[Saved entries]
+--

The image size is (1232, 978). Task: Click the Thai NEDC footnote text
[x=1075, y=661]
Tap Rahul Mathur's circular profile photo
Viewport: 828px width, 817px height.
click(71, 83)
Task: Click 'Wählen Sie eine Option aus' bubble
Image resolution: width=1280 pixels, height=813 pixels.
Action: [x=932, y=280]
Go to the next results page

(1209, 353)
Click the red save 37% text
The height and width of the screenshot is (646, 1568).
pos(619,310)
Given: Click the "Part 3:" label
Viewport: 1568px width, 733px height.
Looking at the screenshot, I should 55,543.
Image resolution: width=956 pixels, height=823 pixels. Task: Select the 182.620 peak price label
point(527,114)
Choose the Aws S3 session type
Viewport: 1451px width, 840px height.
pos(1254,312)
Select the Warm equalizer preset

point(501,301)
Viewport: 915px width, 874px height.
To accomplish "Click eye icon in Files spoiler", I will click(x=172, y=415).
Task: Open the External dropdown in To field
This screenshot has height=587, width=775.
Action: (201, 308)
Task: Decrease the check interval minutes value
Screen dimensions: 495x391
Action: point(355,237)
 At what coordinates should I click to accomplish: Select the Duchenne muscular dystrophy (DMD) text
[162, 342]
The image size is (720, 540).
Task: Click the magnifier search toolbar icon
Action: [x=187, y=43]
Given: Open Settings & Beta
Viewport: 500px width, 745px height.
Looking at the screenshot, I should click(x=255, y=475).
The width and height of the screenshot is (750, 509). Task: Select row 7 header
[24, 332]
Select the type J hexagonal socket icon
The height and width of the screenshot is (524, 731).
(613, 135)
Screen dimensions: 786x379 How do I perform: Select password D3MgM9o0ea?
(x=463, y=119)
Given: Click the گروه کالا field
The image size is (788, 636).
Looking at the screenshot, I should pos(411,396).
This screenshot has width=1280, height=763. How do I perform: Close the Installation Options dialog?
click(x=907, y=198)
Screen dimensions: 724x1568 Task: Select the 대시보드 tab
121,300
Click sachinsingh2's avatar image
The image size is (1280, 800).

+--

## Work instructions:
The entries are to be retyped in full, with no alteration.

## Written response:
The image size is (1232, 978). Task: Click the Thai NEDC footnote text
[x=1075, y=661]
Tap Rahul Mathur's circular profile photo
Viewport: 828px width, 817px height.
click(71, 83)
Task: Click 'Wählen Sie eine Option aus' bubble
Image resolution: width=1280 pixels, height=813 pixels.
Action: [x=932, y=280]
Go to the next results page

(1209, 353)
Click the red save 37% text
The height and width of the screenshot is (646, 1568).
pos(619,310)
Given: Click the "Part 3:" label
Viewport: 1568px width, 733px height.
Looking at the screenshot, I should 55,543.
Image resolution: width=956 pixels, height=823 pixels. Task: Select the 182.620 peak price label
point(527,114)
Choose the Aws S3 session type
Viewport: 1451px width, 840px height.
pos(1254,312)
Select the Warm equalizer preset

point(501,301)
Viewport: 915px width, 874px height.
To accomplish "Click eye icon in Files spoiler", I will click(x=172, y=415).
Task: Open the External dropdown in To field
This screenshot has height=587, width=775.
Action: (201, 308)
Task: Decrease the check interval minutes value
Screen dimensions: 495x391
Action: point(355,237)
 At what coordinates should I click to accomplish: Select the Duchenne muscular dystrophy (DMD) text
[162, 342]
The image size is (720, 540).
Task: Click the magnifier search toolbar icon
Action: [x=187, y=43]
Given: Open Settings & Beta
Viewport: 500px width, 745px height.
Looking at the screenshot, I should click(x=255, y=475).
The width and height of the screenshot is (750, 509). Task: Select row 7 header
[24, 332]
Select the type J hexagonal socket icon
The height and width of the screenshot is (524, 731).
(613, 135)
Screen dimensions: 786x379 How do I perform: Select password D3MgM9o0ea?
(x=463, y=119)
Given: Click the گروه کالا field
The image size is (788, 636).
Looking at the screenshot, I should pos(411,396).
This screenshot has width=1280, height=763. How do I perform: Close the Installation Options dialog?
click(x=907, y=198)
Screen dimensions: 724x1568 Task: Select the 대시보드 tab
121,300
Click sachinsingh2's avatar image
The image size is (1280, 800).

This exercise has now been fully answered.